Fig. 1 (a) Plots of CMC values of P_3k in water as a function of the LP concentration. CMC values were measured at 20 °C. (b) The ratios of the peak intensity of lactic acid (LA) units in PLGA segments to PEG (LA/PEG) in ¹H-NMR spectra measured in D₂O at different temperatures. A: P_3k, B: P_3k0.1L0.001, C: P_3k0.1L0.01, D: P_3k0.1L0.1. Blue: 20 °C, yellow: 30 °C, green: 40 °C, red: 50 °C.

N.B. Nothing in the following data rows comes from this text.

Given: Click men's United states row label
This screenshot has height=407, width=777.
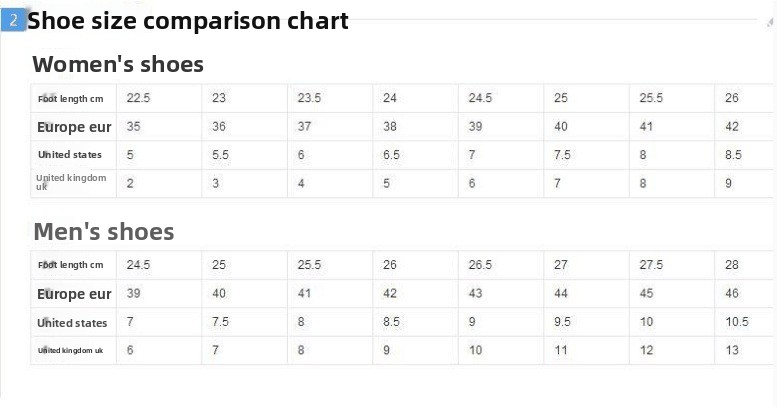Looking at the screenshot, I should 72,323.
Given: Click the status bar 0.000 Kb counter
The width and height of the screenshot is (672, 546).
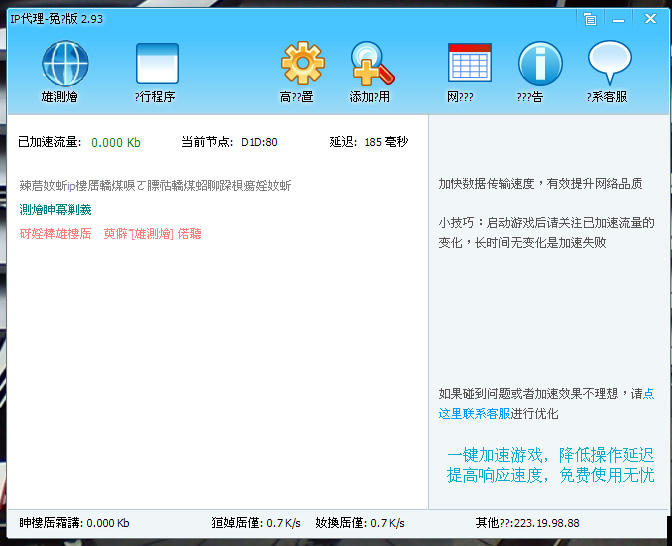Looking at the screenshot, I should click(x=108, y=523).
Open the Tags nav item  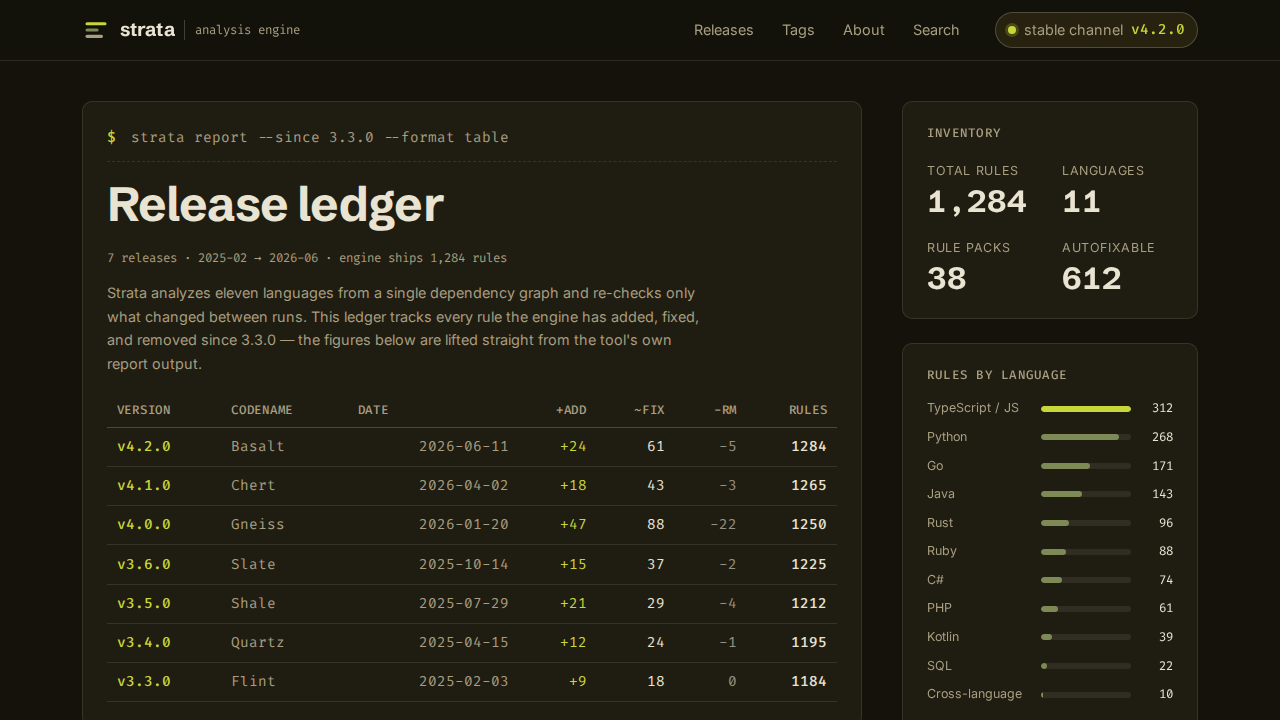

We investigated the influence of the hierarchical capped micelle structures on their thermo-responsive sol–gel transition behaviour. Reference LP solutions did not exhibit thermo-responsive sol–gel transition at any concentration (Fig. S5a†), and P_1.5k copolymer solutions exhibited a thermo-gelation above its CGC of 10 wt% in a reversible manner, as previously reported (Fig. S5b†). Fig. 2a shows the phase diagrams of P_1.5k/LP nanocomposite aqueous solutions at a fixed concentration of copolymers (2 and 3 wt%) with varied LP concentrations (0.5–1.0 wt%). P_1.5k/LP with certain composite ratios underwent thermo-responsive sol–gel transition in an irreversible manner despite the stabilized micelle structures through the capping with LP. Unexpectedly, the CGC value (2 wt%) of P_1.5k/LP nanocomposites was five times lower than that of P_1.5k copolymer. Moreover, the critical gelation temperature (CGT) of P_1.5k copolymer solutions significantly decreased in the presence of LP with certain concentrations. These results mean that LP possesses an ability to promote the thermo-responsive formation of gel networks for PLGA-PEG-PLGA micelles. On the other hand, the gelation temperature of resulting P_1.5k/LP composites was lower than room temperature and consequently their injectable property was lost.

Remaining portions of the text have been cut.